I/ De la petite enfance à la grande enfance…

Même s’il est un peu subjectif de vouloir envisager ce que représente ou peut représenter la mort dans l’esprit d’un nouveau né ou d’un bébé de 1 à 2 ans, le monde des pédopsychiatres s’accorde pour dire qu’à cet âge il est impensable que les petits êtres en devenir puissent en comprendre exactement le sens.

Cela ne veut évidemment pas dire, que, indirectement, ces mêmes petits êtres ne soient pas parfaitement capables de ressentir l’émoi et la peine infinie éprouvés par un proche qui connaîtrait un deuil, au contraire, on sait très bien que le bébé capte cela avec une acuité et une profondeur surprenante…

Pour un nouveau né et un enfant en très bas âge, jusqu’à 2 ans environ, avant qu’il ne puisse réellement formuler des phrases tricotées de mots pour « vider » son esprit de ses turpitudes, les spécialistes estiment que le nourrisson perçoit la mort d’un proche dans un perspective purement sensorielle, c’est à dire qu’il fait l’expérience d’une disparition de divers stimuli, tels que la voix, le toucher, l’odeur et ce genre de choses.

Sans véritable outil pour l’exprimer, l’enfant aura tendance à ressentir cette disparition soudaine un peu comme une amputation, et si son intellect et sa conscience auront du mal à réellement entériner quelque chose comme une « version définitive » des événements, qui lui serait propre, on considère que le deuil va malgré tout s’inscrire en lui, mais davantage dans son corps que dans sa mémoire…

C’est pas ce truchement que très souvent, bien des années plus tard, alors qu’il ne sera pas même en mesure de poser le doigts dessus lui-même, l’enfant fera l’expérience de « rebonds sensoriels », au détour d’une odeur, d’une vision, dans la manière dont il sera bercé, ou ce genre de choses (et le plus souvent sans qu’il ne puisse se l’expliquer…).

Avec le temps qui passe, aux alentours de 3 ou 4 ans, avec l’entrée à l’école et l’accumulation des expériences de la vie, le concept même de mort va se faire une place par lui-même, au détour de la disparition d’un animal domestique, de la perte d’un nounours ou d’une poupée fétiches, dans les conversations avec les camarades de l’école ou avec les « grands », à la télévision, etc.

A ce stade, par la force des choses, l’enfant arrive au stade ou il doit accepter ou en tout cas pleinement et consciemment faire l’expérience du côté irrémédiable de la mort.

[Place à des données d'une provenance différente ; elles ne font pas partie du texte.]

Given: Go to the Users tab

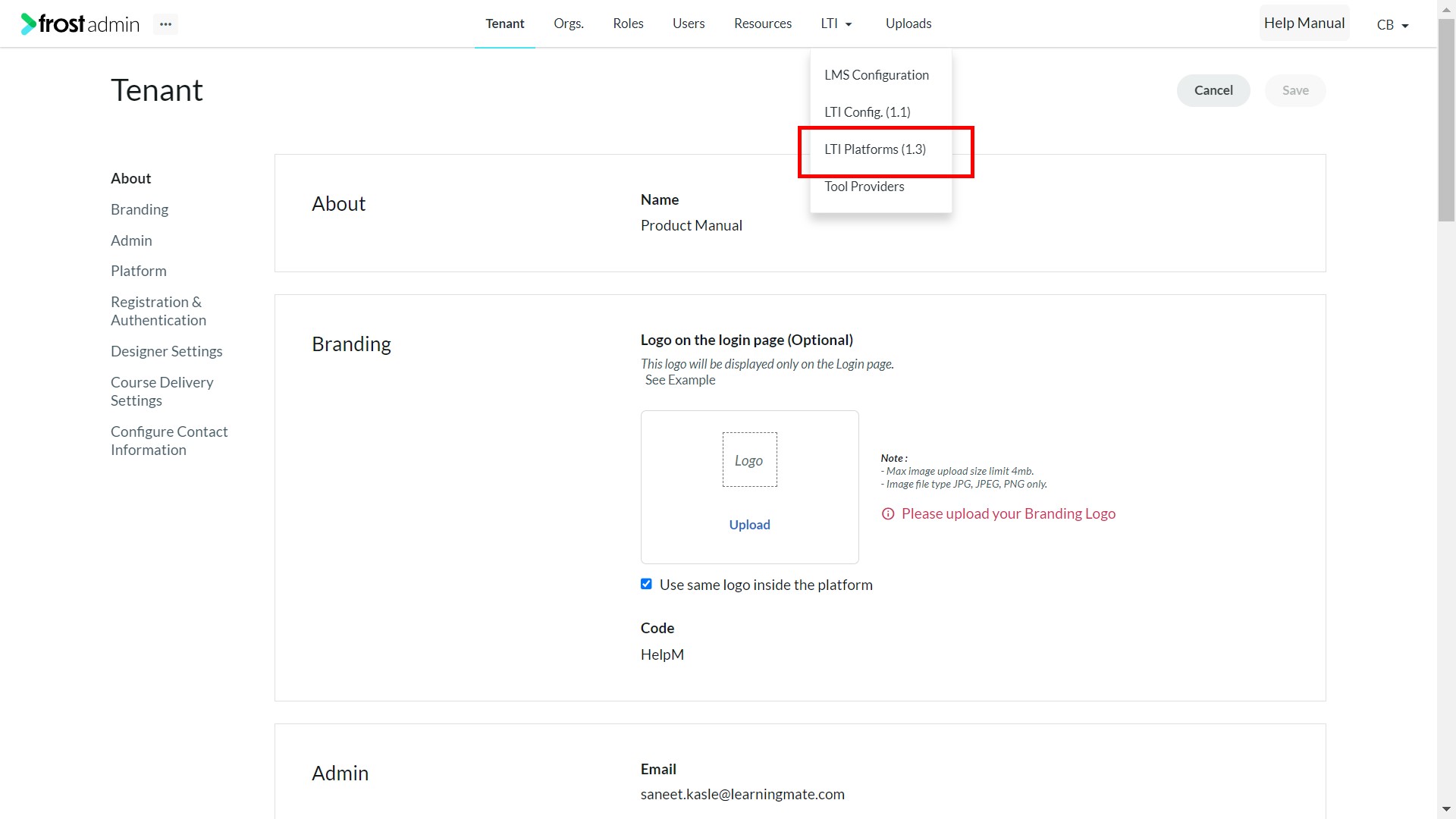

Au demeurant, l’idée même de cette dernière demeure relativement abstraite, certes il commence à comprendre que cela correspond à quelque chose comme « On ne respire plus », « On ne bouge plus », « On cesse d’être présent physiquement », néanmoins l’aspect irrémédiable et permanent de cet état de fait lui est encore quelque peu étranger et n’est en tous les cas pas tout à fait intégré.

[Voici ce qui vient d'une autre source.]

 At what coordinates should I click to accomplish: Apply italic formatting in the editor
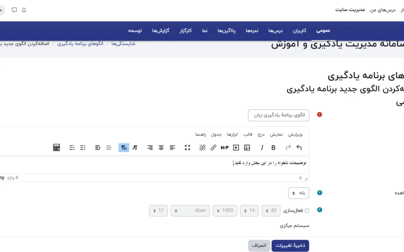click(x=262, y=148)
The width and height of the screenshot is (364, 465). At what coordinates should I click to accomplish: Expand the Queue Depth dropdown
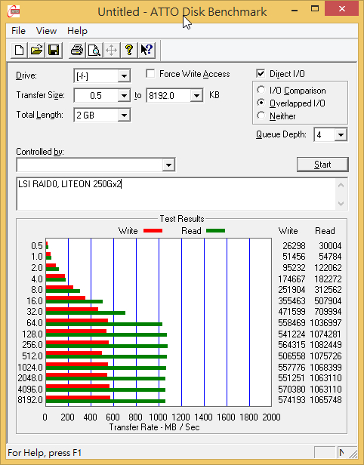(x=341, y=135)
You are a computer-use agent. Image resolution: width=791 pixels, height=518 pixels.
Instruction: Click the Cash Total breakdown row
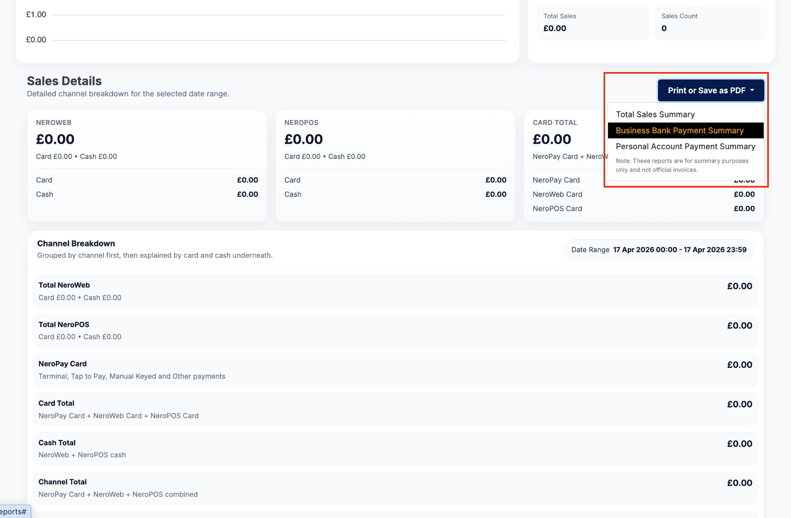(x=395, y=449)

C’est l’âge durant lequel, tous nous y sommes passés, nous avons joué la comédie et commencé à « faire le mort » puis à « ressusciter » miraculeusement, cette période qui connaît l’acmé du paradigme de la fameuse pensée magique, qui place chaque enfant non pas au centre du monde, mais plus largement encore, de l’univers tout entier…

 

Pour les plus précoces des petits, c’est autour de 5, 6 ou 7 ans, que l’on apprend à son grand dam le plus souvent, que le Père Noël n’existe pas vraiment et que désormais il faudra composer le monde sans cette apparition annuelle d’un grand gaillard à l’embonpoint joyeux et aux origines mythiques…

Ne sous-estimez pas cet événement qui pour certains relève littéralement de la tragédie, car, bon nombre d’entre nous peuvent sans doute en témoigner, cela laisse une trace indélébile dans notre âme d’enfant, et souvent nous propulse dans un monde qui, s’il n’a pas changé en substance, n’est pour autant plus tout à fait le même…

Or n’est-ce pas là justement l’état de fait et la conclusion qui s’impose, lorsque l’on perd quelqu’un qui nous est proche ?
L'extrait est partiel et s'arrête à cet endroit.